-- Stored items --
============================================================

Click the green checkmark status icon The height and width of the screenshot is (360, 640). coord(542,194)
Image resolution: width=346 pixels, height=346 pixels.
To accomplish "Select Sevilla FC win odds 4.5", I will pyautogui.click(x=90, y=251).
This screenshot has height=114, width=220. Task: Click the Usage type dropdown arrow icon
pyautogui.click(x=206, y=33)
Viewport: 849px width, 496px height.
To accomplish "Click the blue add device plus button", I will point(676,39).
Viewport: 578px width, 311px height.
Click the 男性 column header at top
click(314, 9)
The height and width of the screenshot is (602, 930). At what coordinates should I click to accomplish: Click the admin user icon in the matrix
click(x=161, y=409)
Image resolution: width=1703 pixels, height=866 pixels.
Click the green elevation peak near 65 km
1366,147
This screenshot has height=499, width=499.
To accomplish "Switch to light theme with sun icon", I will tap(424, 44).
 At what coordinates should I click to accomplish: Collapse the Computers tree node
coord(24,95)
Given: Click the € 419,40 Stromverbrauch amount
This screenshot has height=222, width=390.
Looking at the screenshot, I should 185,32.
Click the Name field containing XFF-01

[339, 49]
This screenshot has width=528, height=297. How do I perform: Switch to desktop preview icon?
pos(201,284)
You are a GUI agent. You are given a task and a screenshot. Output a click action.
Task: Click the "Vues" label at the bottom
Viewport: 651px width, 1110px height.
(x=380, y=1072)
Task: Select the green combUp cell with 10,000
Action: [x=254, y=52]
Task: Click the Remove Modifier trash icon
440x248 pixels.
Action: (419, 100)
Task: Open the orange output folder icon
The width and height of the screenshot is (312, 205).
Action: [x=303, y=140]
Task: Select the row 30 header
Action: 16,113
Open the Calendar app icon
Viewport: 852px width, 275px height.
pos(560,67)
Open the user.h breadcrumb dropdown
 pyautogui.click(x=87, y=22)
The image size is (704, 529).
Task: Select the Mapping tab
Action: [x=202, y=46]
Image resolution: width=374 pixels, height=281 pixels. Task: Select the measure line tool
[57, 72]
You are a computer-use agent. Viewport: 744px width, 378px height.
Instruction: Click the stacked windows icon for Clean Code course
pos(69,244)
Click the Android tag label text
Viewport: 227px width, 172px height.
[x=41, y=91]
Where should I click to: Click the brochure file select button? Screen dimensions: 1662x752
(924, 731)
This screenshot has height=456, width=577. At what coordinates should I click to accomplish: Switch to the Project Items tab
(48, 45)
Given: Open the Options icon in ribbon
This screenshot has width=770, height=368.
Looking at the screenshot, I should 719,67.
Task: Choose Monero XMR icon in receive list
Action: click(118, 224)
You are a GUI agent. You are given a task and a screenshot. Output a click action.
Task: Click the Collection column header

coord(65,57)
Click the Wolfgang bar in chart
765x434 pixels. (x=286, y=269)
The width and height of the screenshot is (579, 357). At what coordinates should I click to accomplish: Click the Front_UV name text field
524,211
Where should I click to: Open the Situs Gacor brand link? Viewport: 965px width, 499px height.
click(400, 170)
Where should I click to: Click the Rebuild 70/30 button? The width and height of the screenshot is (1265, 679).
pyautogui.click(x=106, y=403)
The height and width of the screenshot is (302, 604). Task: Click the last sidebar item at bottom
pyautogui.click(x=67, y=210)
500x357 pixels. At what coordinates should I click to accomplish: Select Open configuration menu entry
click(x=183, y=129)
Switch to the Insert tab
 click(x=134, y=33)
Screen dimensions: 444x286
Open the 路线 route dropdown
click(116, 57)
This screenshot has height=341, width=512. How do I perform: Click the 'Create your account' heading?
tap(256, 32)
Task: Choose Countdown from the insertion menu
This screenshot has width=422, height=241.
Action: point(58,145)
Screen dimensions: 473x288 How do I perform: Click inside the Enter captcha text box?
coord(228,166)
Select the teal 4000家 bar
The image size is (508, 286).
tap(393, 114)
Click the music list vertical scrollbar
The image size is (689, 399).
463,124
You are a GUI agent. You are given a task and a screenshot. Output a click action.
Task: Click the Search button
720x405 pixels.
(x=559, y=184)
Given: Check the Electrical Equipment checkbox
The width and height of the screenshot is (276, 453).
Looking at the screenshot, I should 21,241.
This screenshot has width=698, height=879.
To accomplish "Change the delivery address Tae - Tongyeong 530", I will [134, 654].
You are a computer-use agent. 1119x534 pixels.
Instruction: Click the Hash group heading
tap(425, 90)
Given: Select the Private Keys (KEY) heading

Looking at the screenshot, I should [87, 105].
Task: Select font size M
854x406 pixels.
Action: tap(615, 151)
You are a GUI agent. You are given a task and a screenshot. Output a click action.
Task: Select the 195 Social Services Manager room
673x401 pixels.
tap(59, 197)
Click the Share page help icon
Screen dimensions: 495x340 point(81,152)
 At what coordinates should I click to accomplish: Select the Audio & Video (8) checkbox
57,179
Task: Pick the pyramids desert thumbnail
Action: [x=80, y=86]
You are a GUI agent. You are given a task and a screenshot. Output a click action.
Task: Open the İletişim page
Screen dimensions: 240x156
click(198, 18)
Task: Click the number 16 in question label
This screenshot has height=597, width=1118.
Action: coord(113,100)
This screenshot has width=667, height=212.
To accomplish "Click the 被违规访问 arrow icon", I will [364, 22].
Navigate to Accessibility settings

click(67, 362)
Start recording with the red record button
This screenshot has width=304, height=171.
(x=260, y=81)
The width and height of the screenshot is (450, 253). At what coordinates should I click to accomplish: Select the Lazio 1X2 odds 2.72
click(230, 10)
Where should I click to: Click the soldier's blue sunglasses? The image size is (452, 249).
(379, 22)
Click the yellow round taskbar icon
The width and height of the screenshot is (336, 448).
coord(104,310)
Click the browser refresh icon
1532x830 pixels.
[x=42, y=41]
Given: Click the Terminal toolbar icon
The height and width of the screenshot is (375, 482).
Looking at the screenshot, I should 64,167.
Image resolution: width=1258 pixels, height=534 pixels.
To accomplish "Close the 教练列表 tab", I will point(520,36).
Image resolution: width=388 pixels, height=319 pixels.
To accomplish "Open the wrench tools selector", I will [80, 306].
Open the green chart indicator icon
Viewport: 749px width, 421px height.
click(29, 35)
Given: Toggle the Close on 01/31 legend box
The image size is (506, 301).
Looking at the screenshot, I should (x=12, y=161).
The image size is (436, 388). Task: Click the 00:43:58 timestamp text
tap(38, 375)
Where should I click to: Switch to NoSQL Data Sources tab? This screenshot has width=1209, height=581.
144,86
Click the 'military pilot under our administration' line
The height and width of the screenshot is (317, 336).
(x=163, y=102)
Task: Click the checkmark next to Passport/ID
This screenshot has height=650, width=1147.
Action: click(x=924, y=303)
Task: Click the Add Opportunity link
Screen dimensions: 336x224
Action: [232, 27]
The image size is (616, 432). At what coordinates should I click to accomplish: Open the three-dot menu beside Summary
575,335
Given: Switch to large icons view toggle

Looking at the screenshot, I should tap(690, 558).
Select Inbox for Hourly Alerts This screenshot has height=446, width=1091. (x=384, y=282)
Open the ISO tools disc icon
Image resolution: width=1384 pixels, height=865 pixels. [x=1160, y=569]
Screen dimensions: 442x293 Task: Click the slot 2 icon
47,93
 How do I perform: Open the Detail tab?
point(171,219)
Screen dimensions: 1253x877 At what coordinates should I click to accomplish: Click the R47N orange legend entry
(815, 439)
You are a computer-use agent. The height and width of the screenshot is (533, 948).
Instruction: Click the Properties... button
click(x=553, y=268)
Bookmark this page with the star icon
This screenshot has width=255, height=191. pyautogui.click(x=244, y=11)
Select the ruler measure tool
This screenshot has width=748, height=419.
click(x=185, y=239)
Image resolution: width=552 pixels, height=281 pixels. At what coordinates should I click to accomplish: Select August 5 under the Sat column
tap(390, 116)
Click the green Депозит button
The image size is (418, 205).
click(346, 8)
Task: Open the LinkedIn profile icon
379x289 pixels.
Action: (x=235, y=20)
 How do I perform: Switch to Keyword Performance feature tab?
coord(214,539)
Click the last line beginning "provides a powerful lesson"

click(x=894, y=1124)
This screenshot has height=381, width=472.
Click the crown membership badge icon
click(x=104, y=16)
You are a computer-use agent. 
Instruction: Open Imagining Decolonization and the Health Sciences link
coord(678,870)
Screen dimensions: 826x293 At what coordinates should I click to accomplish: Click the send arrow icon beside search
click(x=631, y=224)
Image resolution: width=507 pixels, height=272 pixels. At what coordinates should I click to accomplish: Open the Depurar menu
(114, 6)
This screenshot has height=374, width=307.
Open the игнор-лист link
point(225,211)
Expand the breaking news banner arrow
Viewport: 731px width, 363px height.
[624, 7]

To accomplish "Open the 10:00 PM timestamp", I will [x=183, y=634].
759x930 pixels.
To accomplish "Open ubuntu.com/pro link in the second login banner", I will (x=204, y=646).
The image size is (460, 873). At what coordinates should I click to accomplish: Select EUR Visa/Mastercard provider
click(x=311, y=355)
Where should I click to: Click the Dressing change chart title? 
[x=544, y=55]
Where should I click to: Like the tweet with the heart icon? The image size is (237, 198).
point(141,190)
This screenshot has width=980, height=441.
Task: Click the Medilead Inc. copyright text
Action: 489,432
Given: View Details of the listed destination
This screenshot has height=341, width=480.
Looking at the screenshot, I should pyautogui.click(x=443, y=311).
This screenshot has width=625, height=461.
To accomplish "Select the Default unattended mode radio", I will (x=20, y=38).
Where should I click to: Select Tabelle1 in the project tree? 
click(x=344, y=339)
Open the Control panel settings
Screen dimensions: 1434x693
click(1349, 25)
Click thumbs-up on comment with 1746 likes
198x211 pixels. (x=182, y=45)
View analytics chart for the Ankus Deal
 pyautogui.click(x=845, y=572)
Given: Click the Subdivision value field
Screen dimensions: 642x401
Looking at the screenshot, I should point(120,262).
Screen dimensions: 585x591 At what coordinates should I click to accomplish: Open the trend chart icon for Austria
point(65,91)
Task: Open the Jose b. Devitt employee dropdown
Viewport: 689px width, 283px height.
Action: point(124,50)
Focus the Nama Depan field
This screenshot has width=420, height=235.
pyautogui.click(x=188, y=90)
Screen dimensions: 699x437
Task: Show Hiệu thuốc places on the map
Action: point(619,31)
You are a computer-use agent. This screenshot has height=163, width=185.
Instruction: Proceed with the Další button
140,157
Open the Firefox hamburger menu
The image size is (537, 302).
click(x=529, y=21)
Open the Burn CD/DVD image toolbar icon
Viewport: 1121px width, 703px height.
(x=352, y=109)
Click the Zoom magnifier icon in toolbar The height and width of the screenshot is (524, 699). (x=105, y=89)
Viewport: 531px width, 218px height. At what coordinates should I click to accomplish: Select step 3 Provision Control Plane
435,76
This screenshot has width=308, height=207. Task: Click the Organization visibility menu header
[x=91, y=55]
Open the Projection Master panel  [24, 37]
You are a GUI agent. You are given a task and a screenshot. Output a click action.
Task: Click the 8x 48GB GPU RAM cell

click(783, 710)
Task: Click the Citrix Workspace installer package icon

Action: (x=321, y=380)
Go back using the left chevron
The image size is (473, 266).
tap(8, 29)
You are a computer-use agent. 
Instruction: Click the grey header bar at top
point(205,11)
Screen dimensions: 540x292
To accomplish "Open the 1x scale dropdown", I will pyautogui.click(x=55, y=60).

============================================================

-- Work instruction --
Among the lines above, find those carrying the word "label" and copy them out.

-- Answer to this problem --
Task: Click the "Vues" label at the bottom
Click the Android tag label text
Task: Click the number 16 in question label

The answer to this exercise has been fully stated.